Cosa vuol dire short-lived exercise secondo me (luana bardinella).

 

THE FINAL COUNTDOWN
Sono in un locale, c'è gente, fumo, una band. Esco.
Mi trovo a camminare, è notte, nessuno intorno, comincio a correre, corro, corro più che posso, corro e penso: "come cazzo è che sto correndo così tanto?". Le mie gambe vanno da sole. Non ho più fiato. Il cuore lo sentivo battere prima, adesso l'apnea del mio respiro sovrasta tutti i rumori. La corsa ora è il mio scopo. Vivo per correre. Ho trovato la mia condizione. Correre così per sempre nella città notturna, rischiarata dagli allarmi dei palazzi comunali e dalle luci dei camion della nettezza urbana, dal riverbero delle pozzanghere. Quanto potrò durare? Quando le mie membra si sfalderanno per la stanchezza, non avrò nemmeno lo sprone di un obiettivo, una meta da raggiungere, dal momento che corro senza motivo, senza un perché e senza andare da nessuna parte. Va beh, mi fermo.

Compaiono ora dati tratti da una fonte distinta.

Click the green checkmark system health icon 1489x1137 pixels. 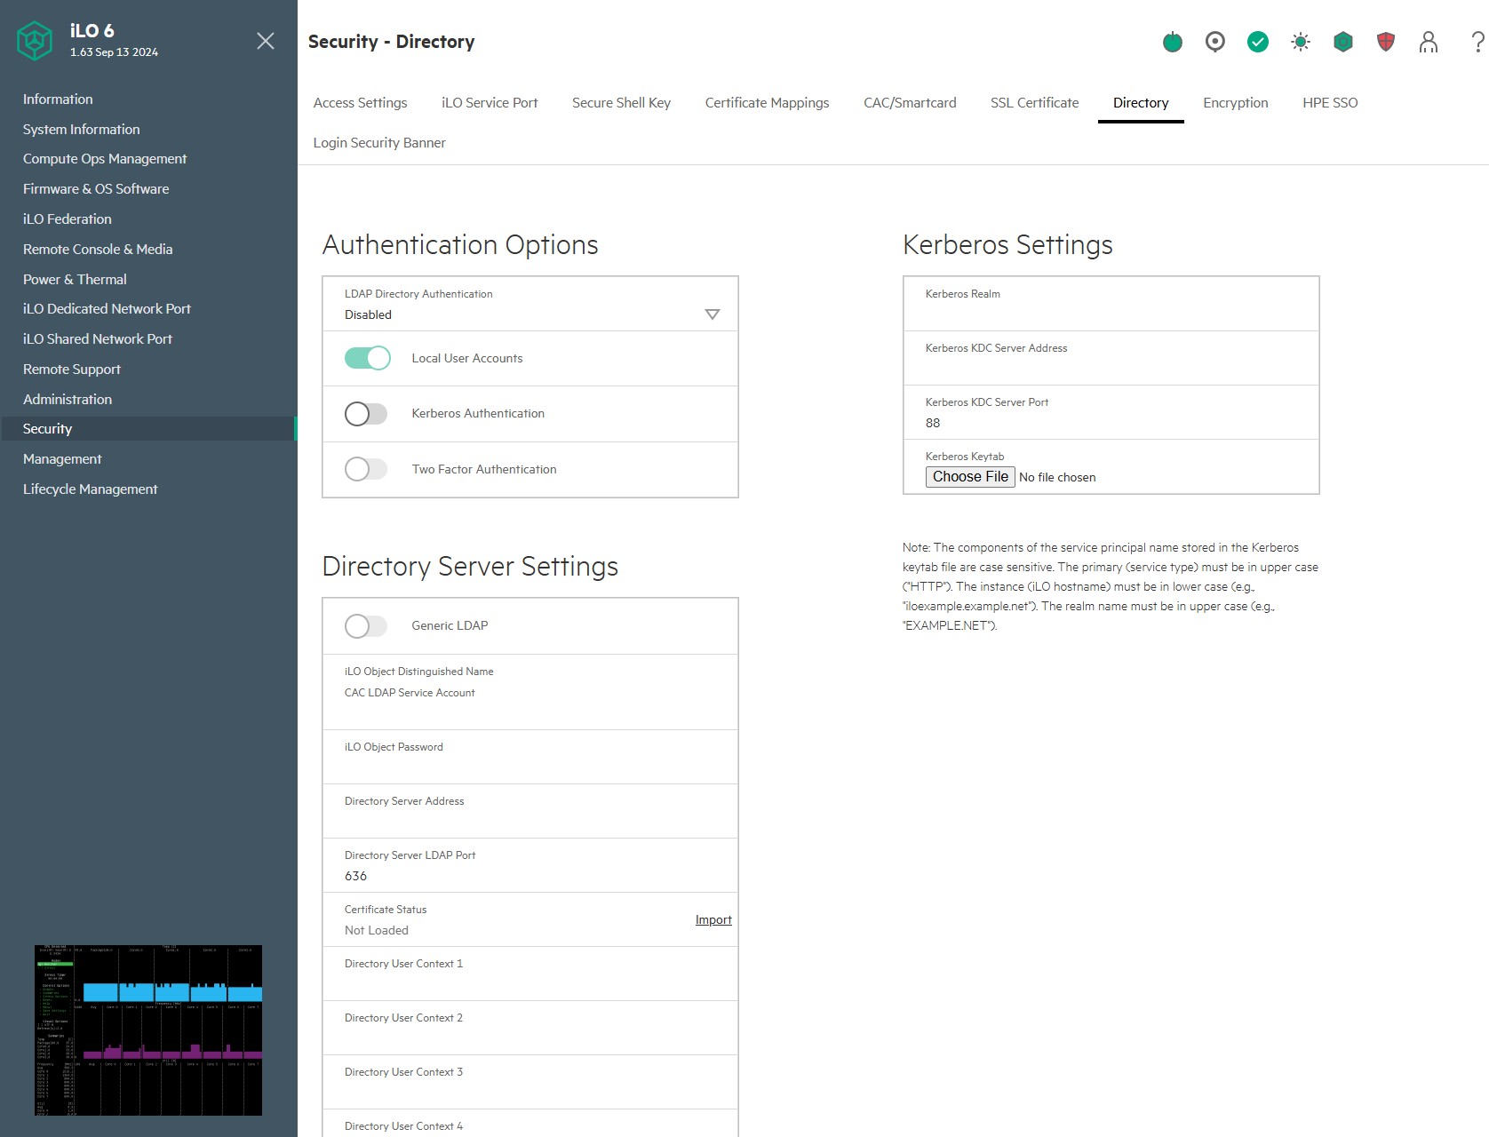click(1257, 42)
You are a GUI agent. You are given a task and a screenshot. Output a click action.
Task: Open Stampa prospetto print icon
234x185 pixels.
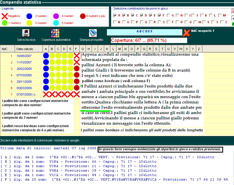tap(93, 33)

Mi aggiusto i capelli e spiegazzo il vestito da dama dell'ottocento che ho indossato stasera. Una stecca di balena del busto mi ha infilzato il torace che comincia a sanguinare. Delicatamente lo sfilo dalla mia carne e lo lancio in aria sperando possa un giorno evolversi in astronave. Che possa tramutarsi nel simbolo dell'impegno dell'uomo, dell'intelligenza volta a scoprire i misteri dell'universo. O almeno che possa da costola di busto di taftaf generare uno smoking.

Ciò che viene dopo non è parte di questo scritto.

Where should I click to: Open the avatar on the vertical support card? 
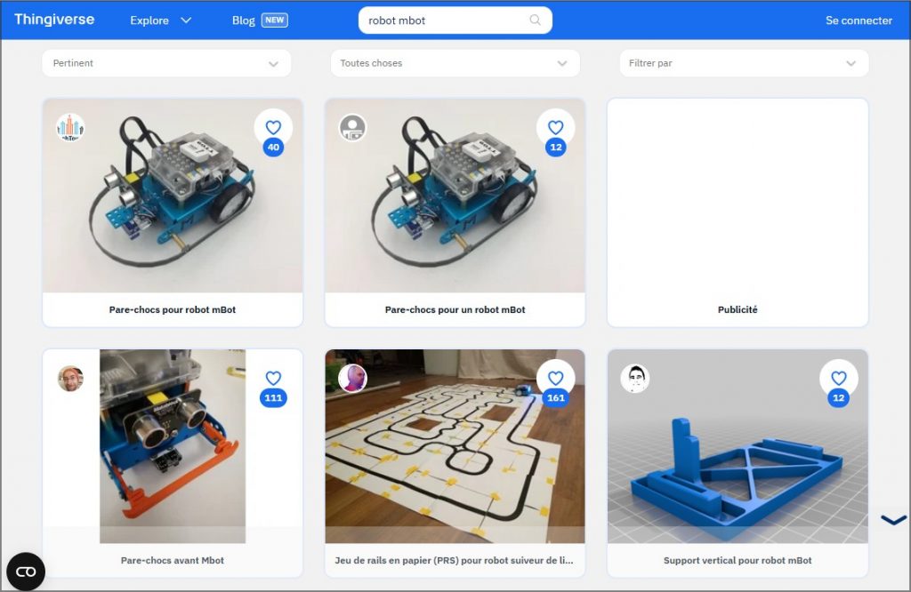(636, 378)
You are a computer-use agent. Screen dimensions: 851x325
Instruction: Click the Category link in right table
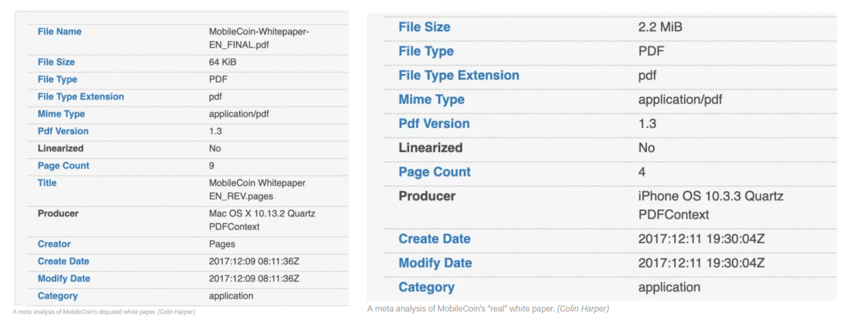coord(426,287)
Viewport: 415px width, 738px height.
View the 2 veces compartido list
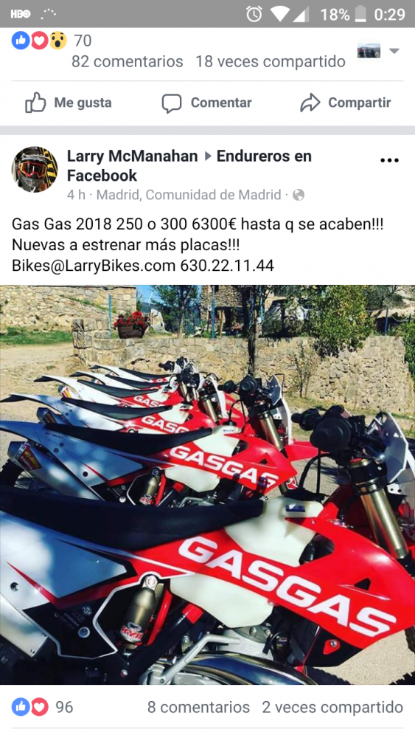[x=332, y=707]
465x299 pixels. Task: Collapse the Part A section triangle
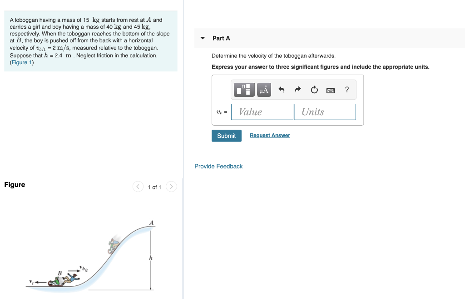pos(203,38)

Odo un suono. Una musica ipnotica si impossessa dell'aria, sto per avere un incontro che mi cambierà la vita. Questo è ciò che dice il mio sensore di bioritmo portatile. Incontro un cane. Anzi due. Poi c'è un gruppo di amici all'uscita di una tratto-eno-gastro-birra-panetteria. Poi ci sono un po' di auto che sfrecciano sulla circonvallazione. Poi ci sono io che aspetto la sostitutiva. Poi arriva la sostitutiva. Adesso mi incazzo.

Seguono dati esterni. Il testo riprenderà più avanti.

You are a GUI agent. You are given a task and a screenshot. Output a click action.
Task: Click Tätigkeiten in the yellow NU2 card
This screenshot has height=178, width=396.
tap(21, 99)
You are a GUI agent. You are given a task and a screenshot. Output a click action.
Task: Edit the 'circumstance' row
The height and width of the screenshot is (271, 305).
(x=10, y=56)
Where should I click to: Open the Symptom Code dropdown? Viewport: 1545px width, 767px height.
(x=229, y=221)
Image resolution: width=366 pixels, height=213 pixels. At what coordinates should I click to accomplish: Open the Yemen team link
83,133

Vado a casa e mi sfilo le calze che autoreggono le mie cosce. Suonano alla porta. È la mia vicina che assolutamente mi vuole far partecipe di un fatto incredibile e inaudito che le è capitato ieri sera. Tre sconosciuti hanno bussato alla sua porta. Salvo per i tacchi a spillo e i collari di piume di struzzo attorno al collo, sembravano tipi a posto. Così hanno fatto amicizia e adesso vivevano lì da lei. Inoltre mi chiedeva se per favore non è che per caso avessi un barattolo di miele anche aperto, perché sai a quest'ora non è facile trovarlo. No, la mia dispensa è vuota, non ho il miele. Quando vado a fare la spesa riempio il carrello di ogni bene e poi lo abbandono vicino al bancone degli integratori.
Sembra convinta della mia spiegazione, così mi dà la buonanotte e toglie il disturbo.
Cazzo! Son due sere di fila che mi faccio la maschera e vado a letto. Adesso basta.